▶ [Your objective]
Copy the lines below word for word, leaving out the pictures.

▶ [Data supplied]
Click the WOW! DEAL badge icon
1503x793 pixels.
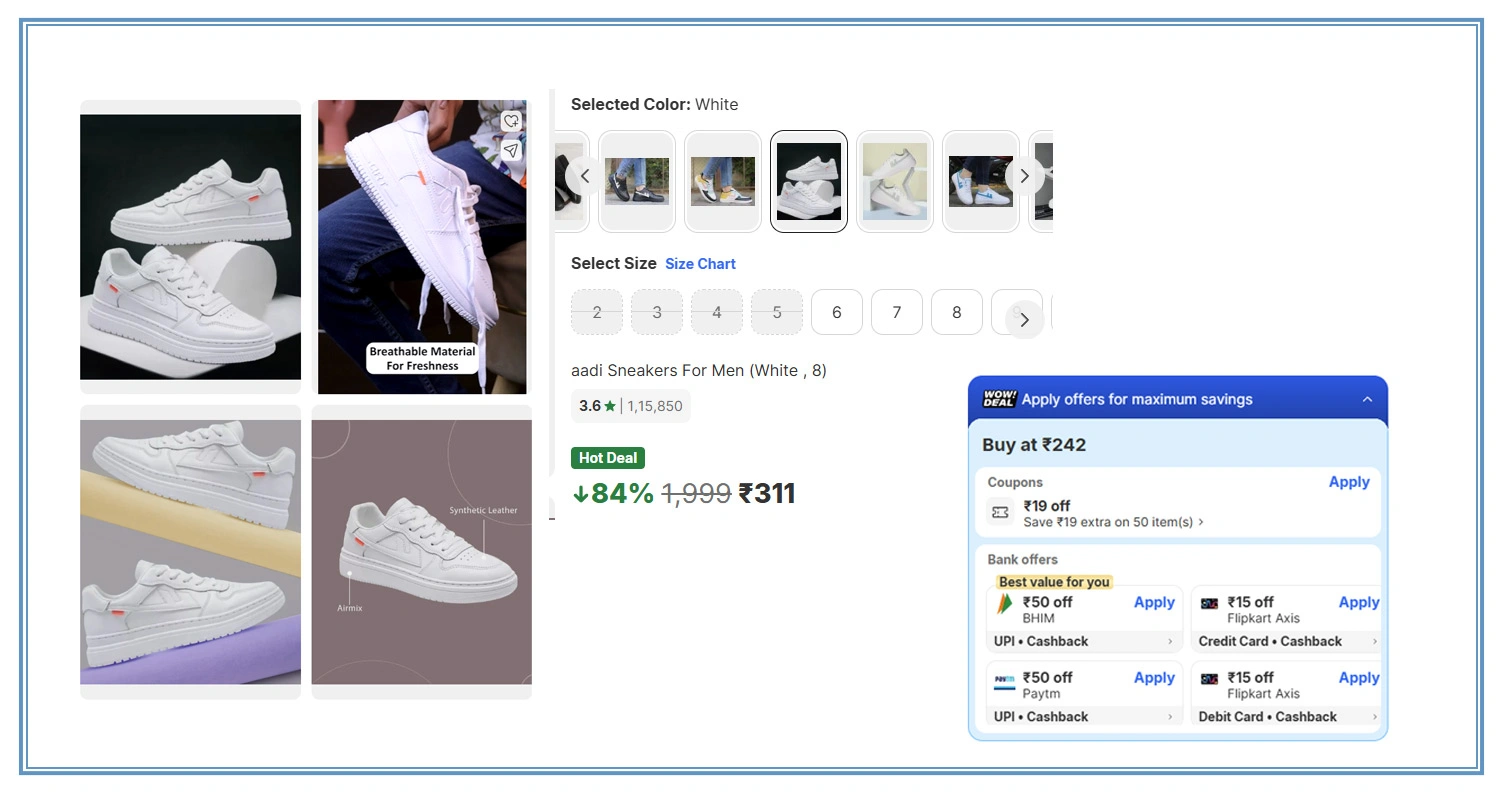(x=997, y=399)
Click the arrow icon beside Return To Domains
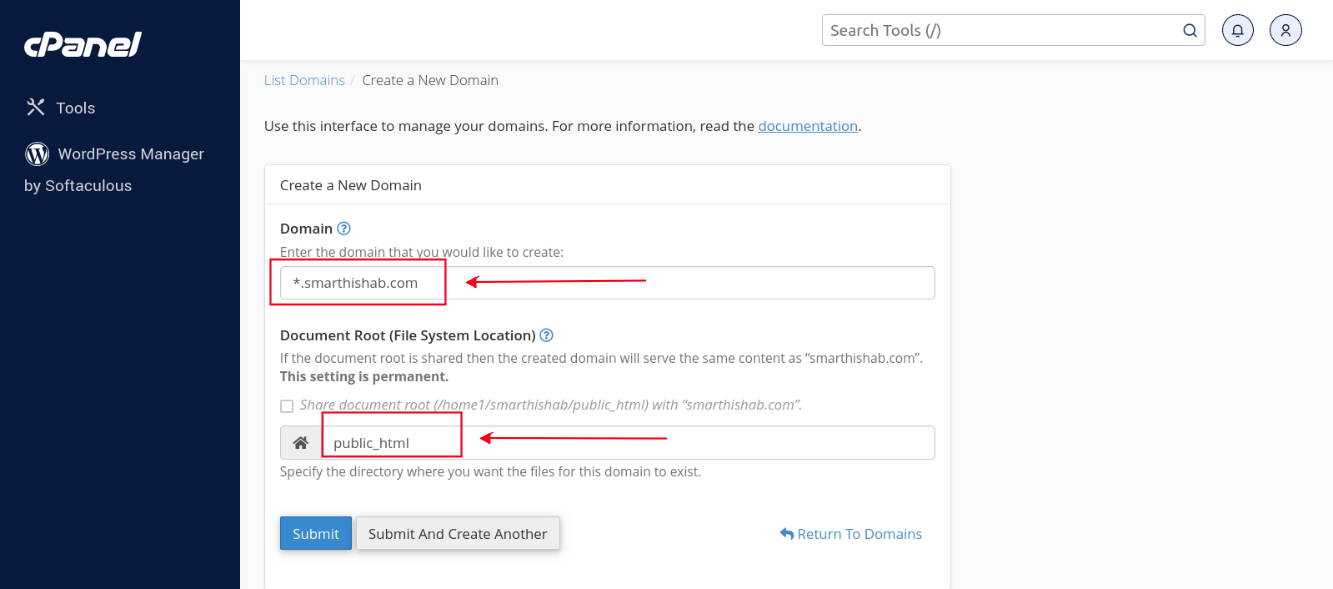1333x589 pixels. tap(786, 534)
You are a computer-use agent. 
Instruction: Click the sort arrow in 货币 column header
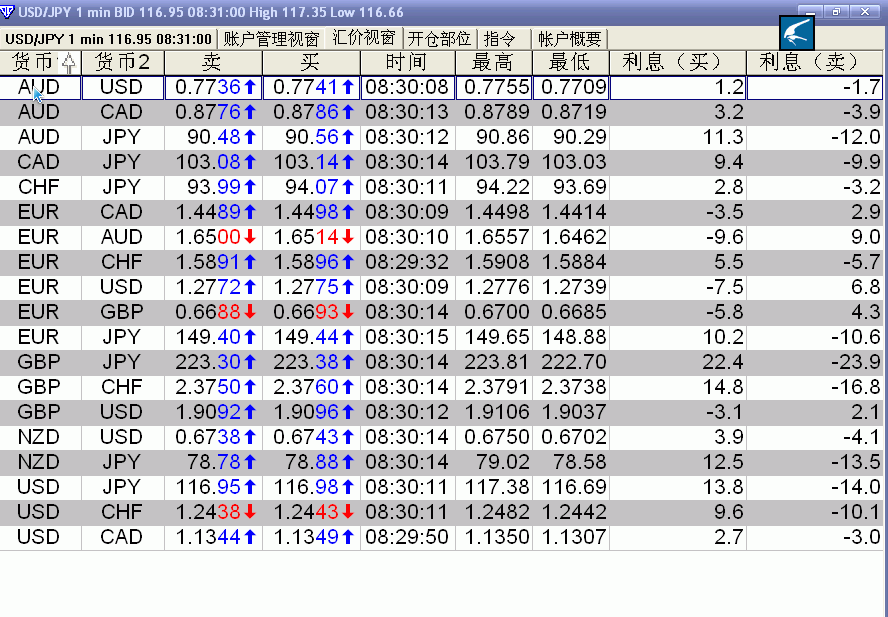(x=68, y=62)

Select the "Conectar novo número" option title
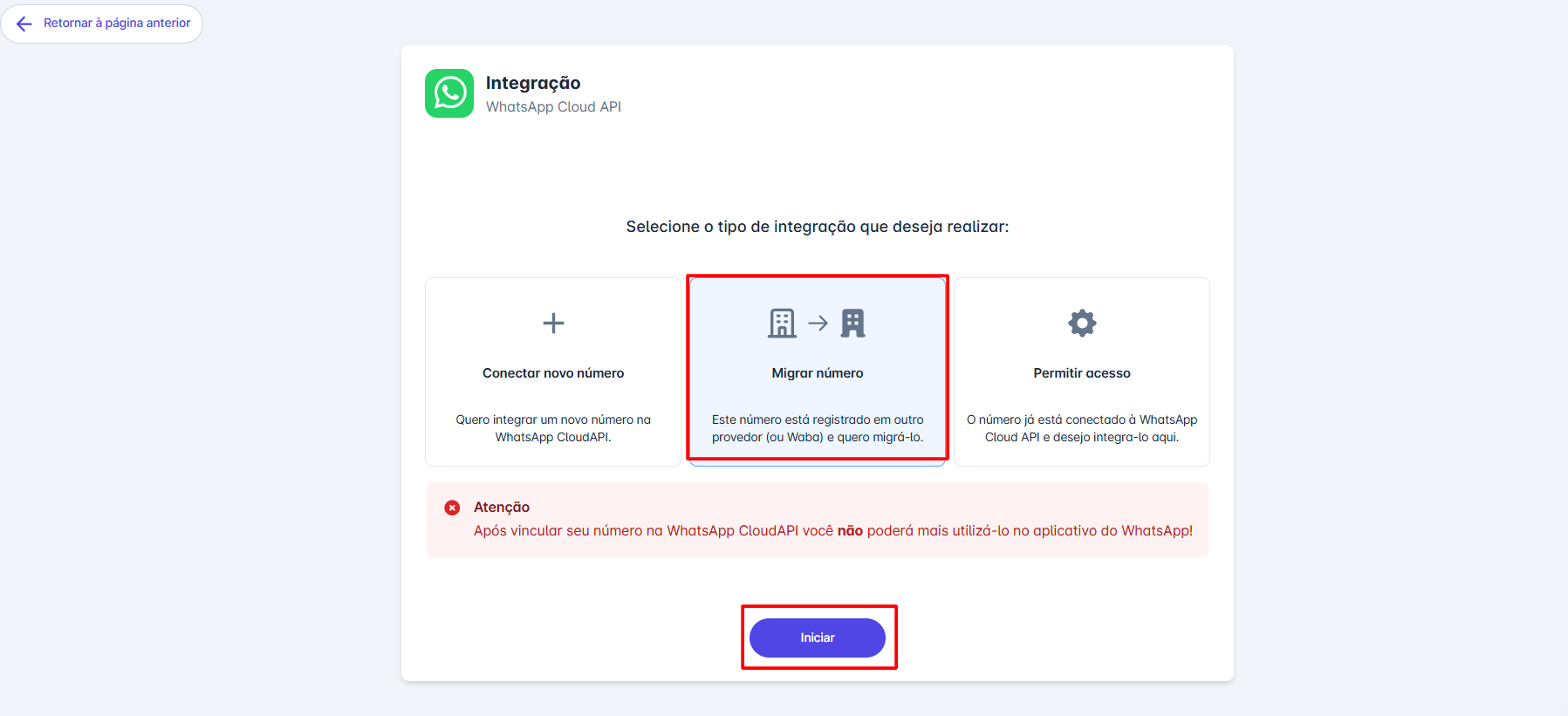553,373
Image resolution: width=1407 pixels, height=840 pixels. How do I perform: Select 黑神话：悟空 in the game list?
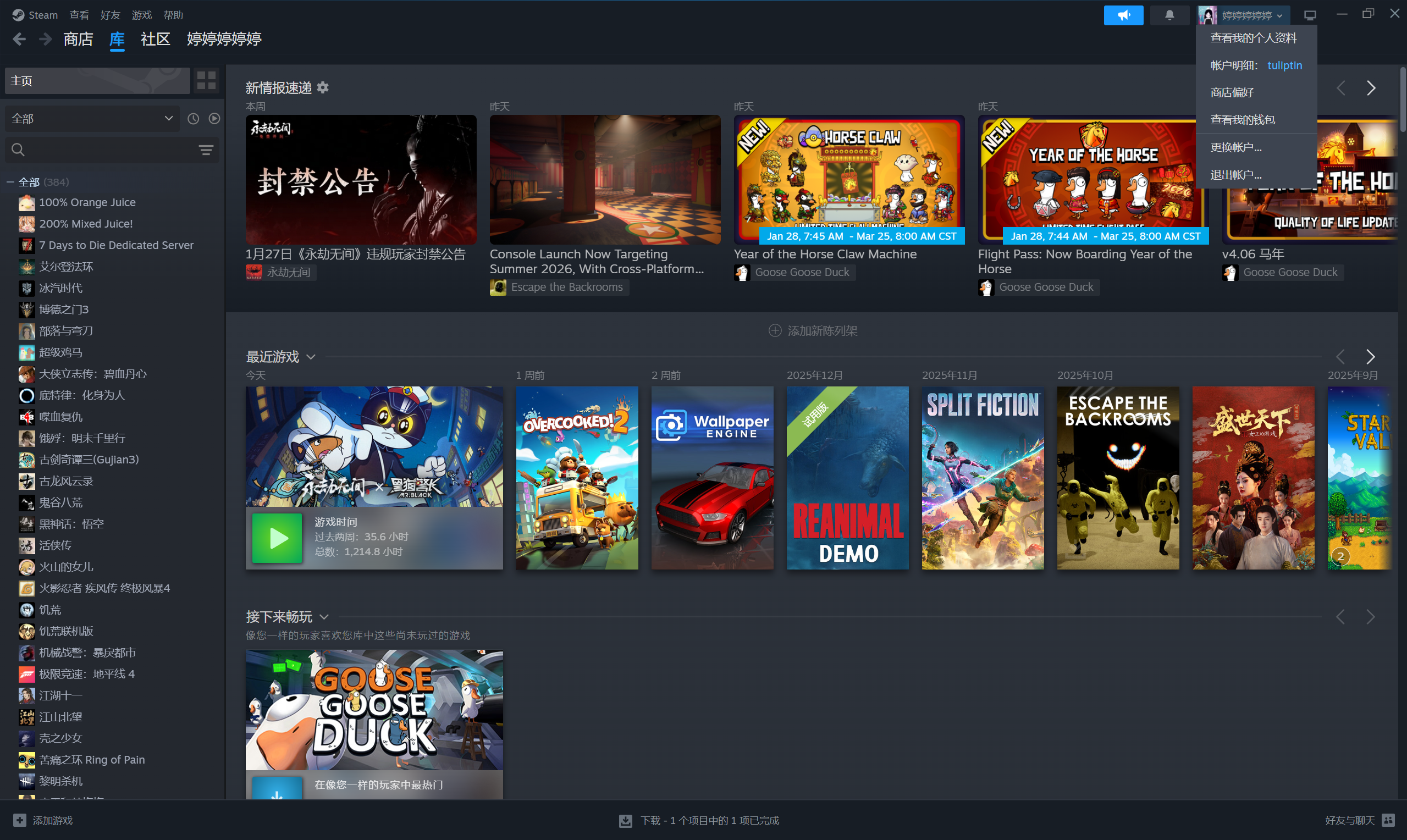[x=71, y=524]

▶ [Solution to this problem]
Click the WOW! DEAL badge icon
1503x793 pixels.
(x=997, y=399)
Click the arrow icon beside Return To Domains
1333x589 pixels. tap(786, 534)
You are a computer-use agent. 
Instruction: Click the sort arrow in 货币 column header
(x=68, y=62)

Select the "Conectar novo número" option title
553,373
Image resolution: width=1407 pixels, height=840 pixels. How do I perform: Select 黑神话：悟空 in the game list?
[x=71, y=524]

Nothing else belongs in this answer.